My former condition was likely a common one. I knew a chartered education’s worth of Western history and some saturated spots here and there when I was compelled to take odd college electives. I liked the idea of knowing history, I was, after all, an English major. It seemed like it would be helpful to know what kind of hell-brew might have been breaking the windows and ruining the newspapers with doom at the time something or other was written.

But I could never keep caring, and I blame Wikipedia for that entirely. I would have been more humble, and publicly disparaged myself even, before I read this book. Details of history and the impacts of man were just going to be another one of those things I was too birdbrained to get. Western history alone was too enormous, and what I knew was all bits and pieces. Every time I thought I knew who Louis in France was, who Henry in England was, who any Marie of anywhere was, I was always very wrong. The more I read about those once fabulous lunatics who used to own the world, the less I understood where it all came from. Kings and emperors, dukes and senators, courtiers and court conspirators.

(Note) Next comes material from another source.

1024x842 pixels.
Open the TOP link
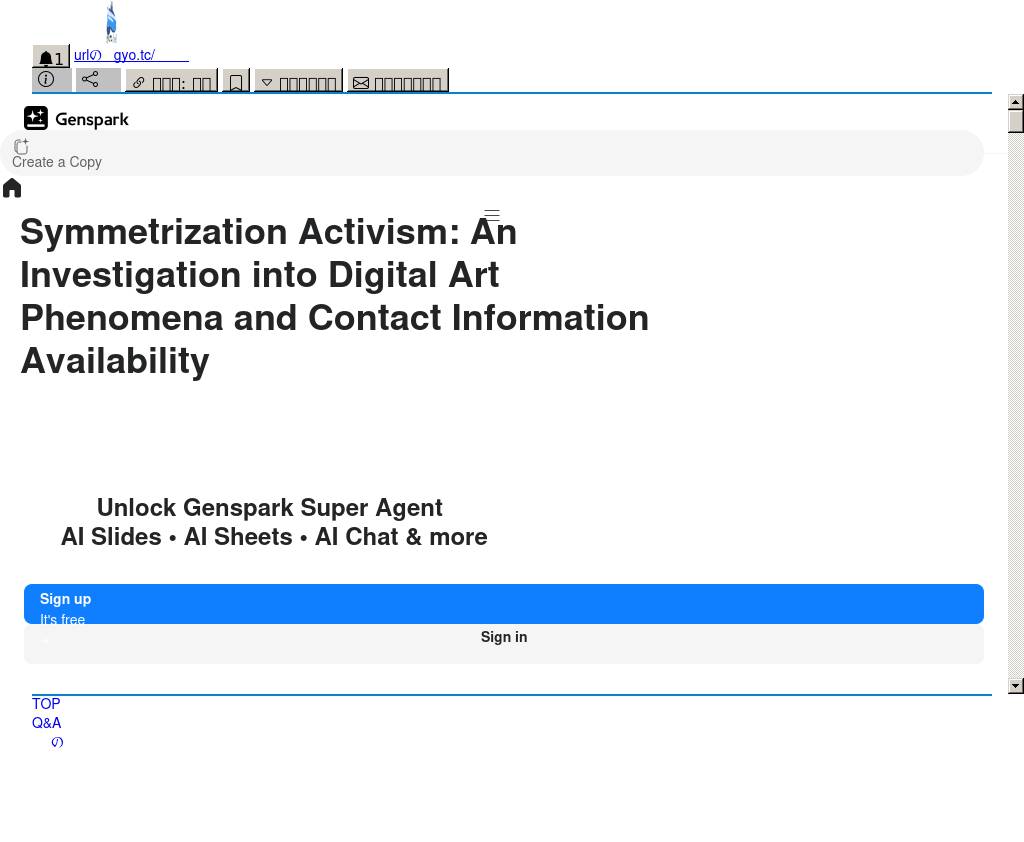(46, 704)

I remember having similar questions as a child. Learning about emperors feeding people to lions, and kings forcing people to dance or give up their homes; these things instilled a lot of deep and irrational fears in smaller me concerning Europe and all this princess stuff I liked so much at the time. However disturbed I’d been, from here it hardened into a subconscious shrug. Never knowing better, I likely assumed that the people of the old world had overgrown family trees built of illiterate shit-shovelers who lived short lives. All this aristocracy was simply those who’d been able to learn reading and whose mothers hadn’t starved between a handful of potatoes during pregnancy. Probably something close to two decades later, I make the mistake of picking a really good Marie Antoinette book out of one of those cabinets people put up in their driveways and call something like “cutesy smutesy free little library”. And it all flooded back.

Where did kings start? How did people agree to live like this? I tried going to Gibbons’s The Decline and Fall of the Roman Empire, but I wasn’t ready for it. I stumbled out mumbling, “Is it warlords then? Warlord grow strong? Warlord take land?” Ignorant of how murky my understanding still remained, I assumed the itch scratched and moved on to the next temporary manic interest.

Pass some years. Move to another city, again. Get a streaming service for the first time, because this city has free high-speed internet. The streaming service sucks, but it does have a lot of one thing I like; smutty pop history where the liberties taken are only slightly more abundant than the sudden sex reenactment theater. When the fun wore off a few days later I was once again bothered by my old question. Where did this all come from?

Fucking around in a used book store, I spot a title, A History of Europe. Really? All of it? Seemed so, I hurt my wrist pulling it up from the floor shelf. At nearly 600 pages it is certified Big, guaranteed to impress the other scrubs waiting around the bus mall. The consumer’s lust took me with a force like destiny. I flung my quarters at the register in the righteous belief that I had just bought the key to the world for four dollars.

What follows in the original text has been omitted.